When that North Korean rocket soared into space last week, I got out my old school atlas, a pin and a bit of string.
David Wright, you see, a physicist with the Union of Concerned Scientists based in Cambridge, Mass., was quoted as saying the Unha-3 rocket had a range that could reach Hawaii and the northwest corner of the U.S. mainland.
My bit of string showed that our Island and a good chunk of B.C.’s Interior were even more within range of a launch from North Korea. Funny that the concerned physicist from Massachusetts didn’t mention that.
It’s all a matter of perspective, I guess. Some countries rate more than others.
I don’t recall anyone — allies or enemies — saying anything after the Canadian navy launched, successfully I believe, a torpedo during a Rim of the Pacific exercise last summer.
For our navy, that was a pretty big deal. The launch of the North Korean rocket was a pretty big deal for Kim Jong-un and his scientists, too, if a lesser one for Koreans, who might benefit from money being spent in other ways.
The four members of the “ICBM Club” — the U.S., Russia, China and France — are right to try to prevent an expansion of their membership, though they show little will to reduce it.
Their arrogance can be ignored by countries like ours with modest ambitions and a commitment to making a better world for more people.
It might not be ignored by countries where people are exhorted to sacrifice what little they have for national prestige.
And in cases like North Korea, national prestige can come down to the prestige of a pretty bizarre leader.
Some American commentators are dwelling, predictably, on what this latest North Korean affront means for President Barack Obama, who will be sworn in for his second term next month.
Some argue that while Obama has been standing by, Pyongyang has been allowed to pursue its nuclear program virtually unnoticed and has an arsenal of short- and medium-range missiles.
Some are urging him to demand tighter UN sanctions against this rogue state, ignoring the fact that already it faces more sanctions than almost any other country in the world. These sanctions and other UN pressures haven’t worked appreciably in Iran or Pakistan, either.
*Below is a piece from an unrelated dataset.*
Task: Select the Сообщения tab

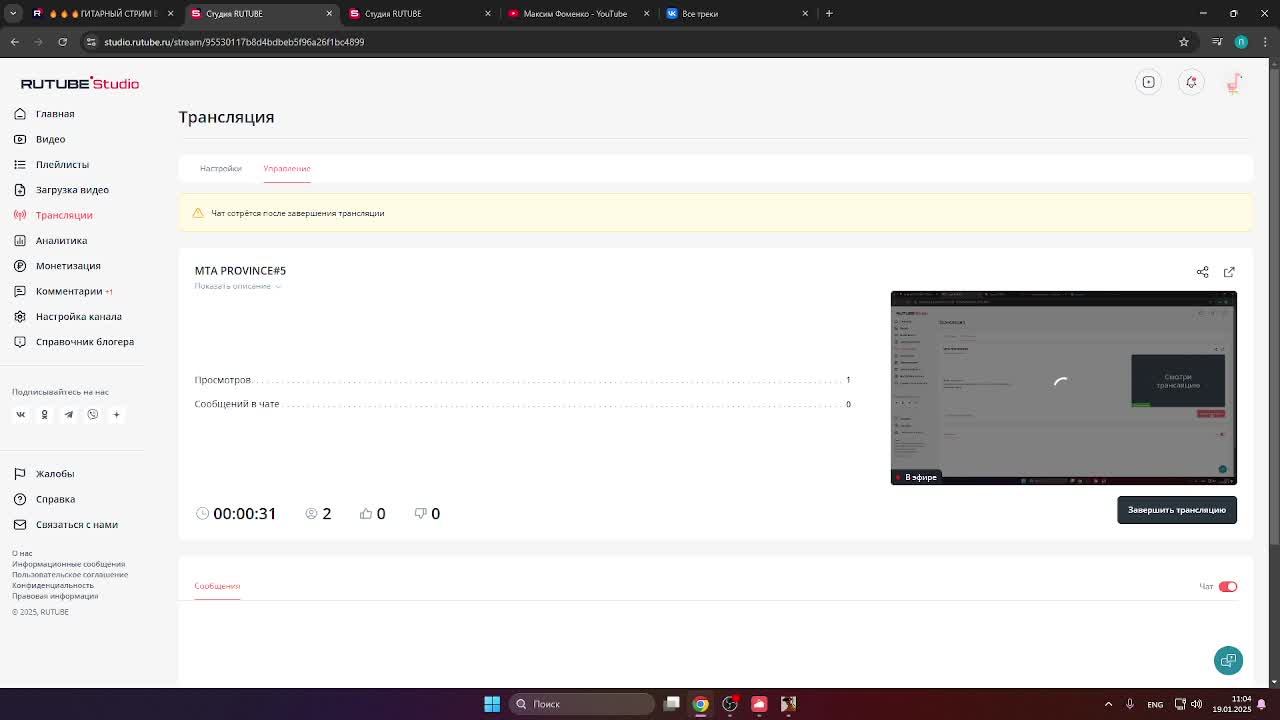Action: pyautogui.click(x=217, y=586)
Other experts on Asian affairs seem to think Obama can play a sort of undercover diplomatic role to persuade Kim to change his spots — if not his hairdo — in return for increased non-military aid, precisely the kind of aid he has seemed indifferent to in the past.
In the mix of imponderables are today’s election in Japan and Wednesday’s in South Korea. The Japanese Liberal Democratic Party’s Shinzo Abe, regarded as the frontrunner, has been advocating a tougher line against North Korea and, more alarmingly, has suggested revising the U.S.-imposed constitution that renounces war.
Relations between the Koreas, still at war, became more tense in 2010 when a South Korean warship was sunk, allegedly by North Korean torpedoes, and the North fired shells at a South Korean island.
The official word from Pyongyang is that the satellite launched last week — and still in orbit as I write this — is to monitor crops and the weather, though North Korea has described itself as a “nuclear weapons power.”
No one in the U.S. appears to believe the satellite is to serve peaceful purposes. Yet no one seems to ask what the latest U.S. launches have been for.
Missile experts say it will be years before North Korea develops a rocket capable of carrying a nuclear warhead, or develops the capabilities of the U.S. solid-fuel, rapid-deployment missile system.
The threat, so far, is confined to the Asian neighbourhood.
Clearly, the folks in the Pentagon are confident of hunting down and destroying anything Pyongyang has the cheek to try to send their way.
And when the order comes from Colorado Springs to intercept and destroy anything that’s launched, guess where the intercepts will be? Well out to sea, we hope. But if not, over our backyards.
We must hope that Kim’s nuclear achievements are no more accurate than my pin and bit of string.